Si Stephens, who is retiring after having served as the SJC Auditor for twenty-four years, told the Island Guardian that "Ballot Tracker is like the UPS system of tracking packages or mail: UPS can tell you where a package is, but not what is in the package" , Stephens adds that the point that needs to be made is that the system that "San Juan County -and thirty other counties- use, was not only approved by both the Federal government, and the State of Washington, it was paid for by the Federal government" , and the system has been certified by the Secretary of State as meeting all state and federal laws and regulations that govern elections.


(continued from front page)
In an email to the Island Guardian, Hertel noted that there is a bar code (just like the one on a can of soup) on the ballots that is unique to each ballot. Hertel stated "there is a problem with this method. Consider the following excerpts from Washington State law:

WAC Chapter 434-250 Voting by mail
434-230-180 Paper ballots and ballot cards Numbering.

... There shall be no marks on the ballot cards which would distinguish an individual voter's ballot card from other ballot cards.
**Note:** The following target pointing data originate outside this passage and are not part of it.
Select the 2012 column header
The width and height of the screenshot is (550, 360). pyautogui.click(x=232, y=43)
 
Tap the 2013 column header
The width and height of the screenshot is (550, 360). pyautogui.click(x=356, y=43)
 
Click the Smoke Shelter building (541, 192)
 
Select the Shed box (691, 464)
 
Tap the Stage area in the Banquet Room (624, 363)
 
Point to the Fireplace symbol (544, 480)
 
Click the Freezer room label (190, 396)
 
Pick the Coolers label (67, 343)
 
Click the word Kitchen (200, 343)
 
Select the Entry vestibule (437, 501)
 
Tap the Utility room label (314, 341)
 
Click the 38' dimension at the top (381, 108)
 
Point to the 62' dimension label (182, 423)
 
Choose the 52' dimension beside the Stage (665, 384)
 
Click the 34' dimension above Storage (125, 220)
RCW 29A.36.111 Uniformity, arrangement, contents required.

No paper ballot or ballot card may be marked in any way that would permit the identification of the person who voted that ballot. [2004 c 271 § 128.]

These are just two of several codes and laws addressing and prohibiting unique marks on ballots"
.

Hertel acknowledges that "the Auditors office spent much time evaluating this system but mostly from a standpoint of use, not legality. I honor their effort but these ballots will be challenged and we don't want to be part of that lawsuit."

Hertel stated that "If the RCW's are changed by the legislature then we could proceed with Ballot Tracker but that is a lengthy process." When asked about the quotes from the WAC and RCW's that Hertel has relied on to support his arguments, Si said that Hertel is only quoting those parts of the law that appear to support his contention, but if he were to research the whole body of current election regulations, he would find specific sections that address Hertel's concerns, and those sections allow systems such as the Ballot Tracking system.

Elections Supervisor Dan Gillespie said Hertel fails to understand that WAC's are not law, they are interpretations of law, and the specific WAC quoted by Hertel is not on point; since that particular portion of the WAC is intended to control voting when the voter goes to a polling place. Gillespie explained that in simple terms the WAC simply points out that if a voter is given their ballot at a polling place, the poll worker must first write down the number attached to the ballot next to the list of voters, then remove the number prior to giving the voter their ballot. That was the way it was done when we went to a polling place to fill out our ballot; now we mail them in, and there is no one standing at the post office to make sure we received the ballot, and that it was mailed in.

Gillespie says that at some point he expects the WAC will need to be clarified to make the distinction clear between the old way of voting, and the new way, and that -as Hertel points out- it is a slow process, but in the meantime all thirty counties in Washington that use the Ballot tracker system are in full compliance with the law.

Hertel is not the first to ask questions or express opinions on this. Tim White and Tom Munsey of the SJC Green Party have both appeared before the County Council asking the Council to conduct an investigation into the new system, and Hertel's comments echo their statements to the Council. The Council at one point did invite Stephens to address the questions, and Si told the Council that the operation of the Voter Tracker system -the system that counts the ballots- made it simply inconceivable that anyone could ever determine how someone had voted.

Both Stephens and Gillespie are concerned that voters understand the purpose of the system is to determine if all the votes have been counted, not how some specific individual voted With regard to the importance of election officials knowing if and who voted, but not how they voted, SJ County and Hertel appear to be at least on that same page.